Negli anni precedenti e successivi alla seconda guerra mondiale, Melita Norwood era segretaria del capo progetto britannico per lo sviluppo di armi atomiche nel Regno Unito. Grazie a tale posizione riuscì a passare importantissime informazioni all’Unione Sovietica, e questa attività di spionaggio fu uno dei fattori che permisero ai sovietici di realizzare il loro modello di bomba atomica nel 1949. Le imprese di Norwood ispirarono un romanzo scritto da Jenny Rooney e chiamato Red Joan. Dal romanzo in questione è stato ora tratto un film dal titolo omonimo, diretto da Trevor Nunn. Melita Norwood in entrambe le fonti viene rinominata Joan Stanley ed interpretata da Sophie Cookson negli anni della giovinezza e da Judi Dench durante la vecchiaia. Red Joan viaggia infatti su due linee temporali, presentando la storia della giovane Joan con una serie di flashback raccontati dalla Joan anziana in un’interrogazione da parte delle autorità. La maggior parte della trama è dunque ambientata nella prima metà del Novecento.

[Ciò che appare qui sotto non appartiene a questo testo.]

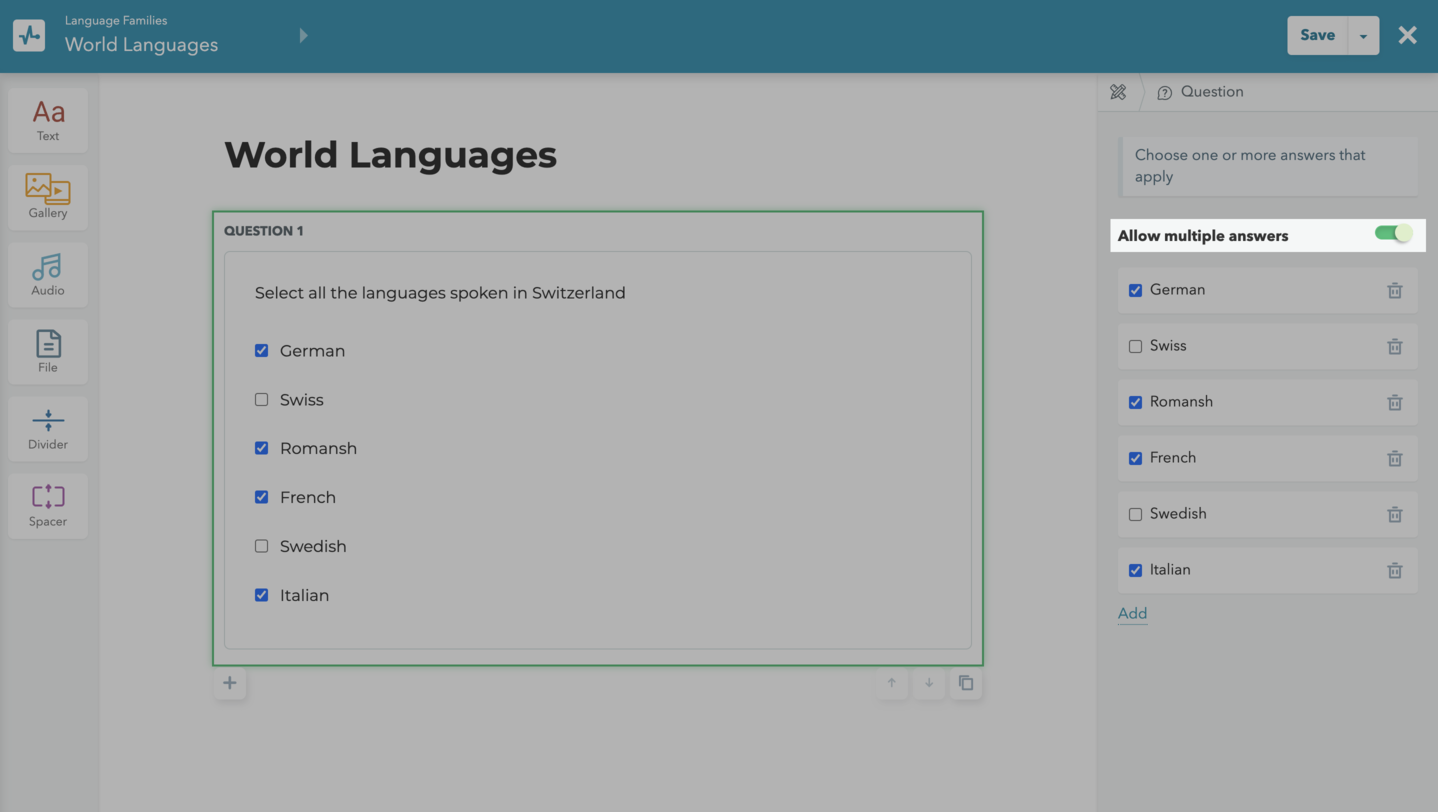This screenshot has width=1438, height=812.
Task: Check the Swedish box in right panel
Action: click(1135, 514)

Nonostante la sua protagonista abbia una storia personale di grande impatto, il film non riesce a raggiungere gli ambiziosi obiettivi che si era prefisso. L’eccessivo didascalismo e la mancanza di ritmo sono i principali problemi che affliggono Red Joan, rendendo la visione più ardua di quanto dovrebbe e deludendo le aspettative che il racconto cerca di costruire. D’altro canto gli interpreti, per quanto penalizzati dalla sceneggiatura, riescono a rappresentare sempre egregiamente le situazioni messe in scena. I momenti condivisi dalla giovane Joan con il suo superiore Max (Stephen Campbell Moore) o, da anziana, con il figlio Nick (Ben Miles) sono indubbiamente i punti di forza più stabili del film di Nunn. Anche l’esposizione delle vere idee di Joan, che avvantaggiò l’URSS senza condividerne l’ideologia solo per mantenere l’equilibrio geopolitico, è di certo interessante. Purtroppo neanche questo basta a compensare i lati negativi già enunciati.

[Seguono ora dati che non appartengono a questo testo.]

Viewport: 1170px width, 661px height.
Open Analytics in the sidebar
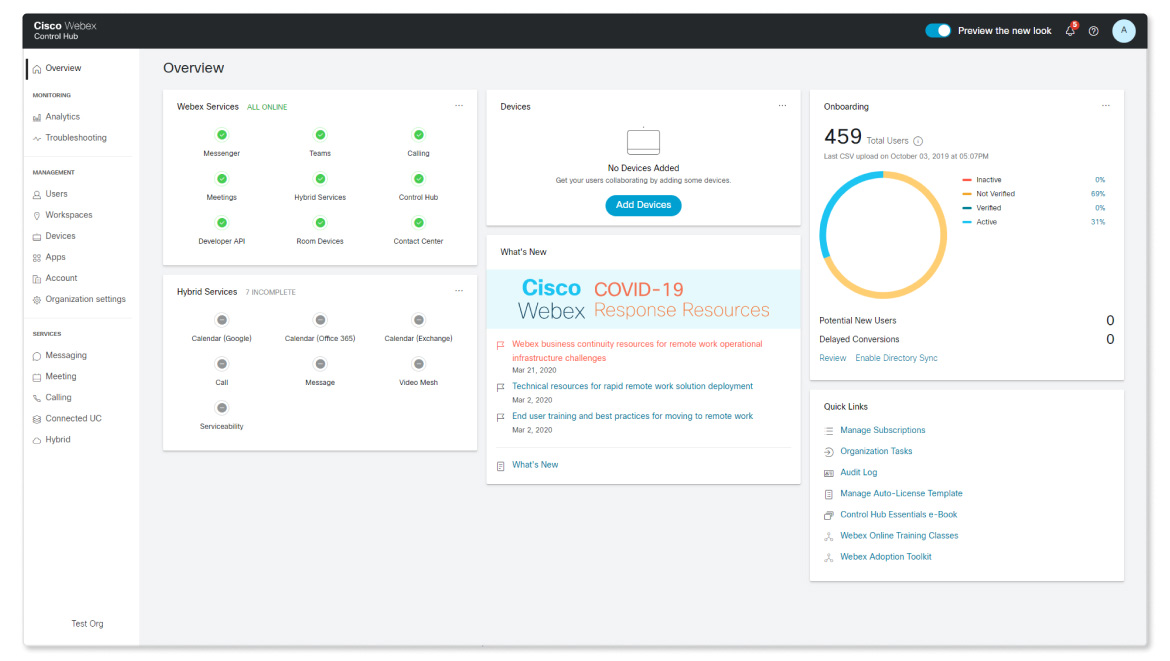[62, 117]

Red Joan è un perfetto esempio di come non basti l’idea a fare il film; sembra percorrere una strada inversa rispetto a quella percorsa dalle storie di spionaggio di oggi, che ormai vengono reinterpretate in modi sempre diversi (anche guardando al passato) e spesso pregevoli. Se in questo genere di film le idee di trama finiscono di fatto per far sempre parte dello stesso ristretto campionario, l’efficacia può essere raggiunta solo grazie alle intuizioni di messa in scena e allo stato della loro realizzazione. È per questo che film come La talpa, Il ponte delle spie, Kingsman e Atomica bionda, pur diversissimi tra loro, riescono tutti a centrare il bersaglio. Red Joan invece, fallace sotto quasi ogni punto di vista (eccetto appunto recitazione e soggetto), esce dai binari della spy story contemporanea e si ritrova quasi a rassomigliare a qualcos’altro. In definitiva, si può dire che, più che un film di spionaggio, Red Joan sia un non troppo brillante period drama.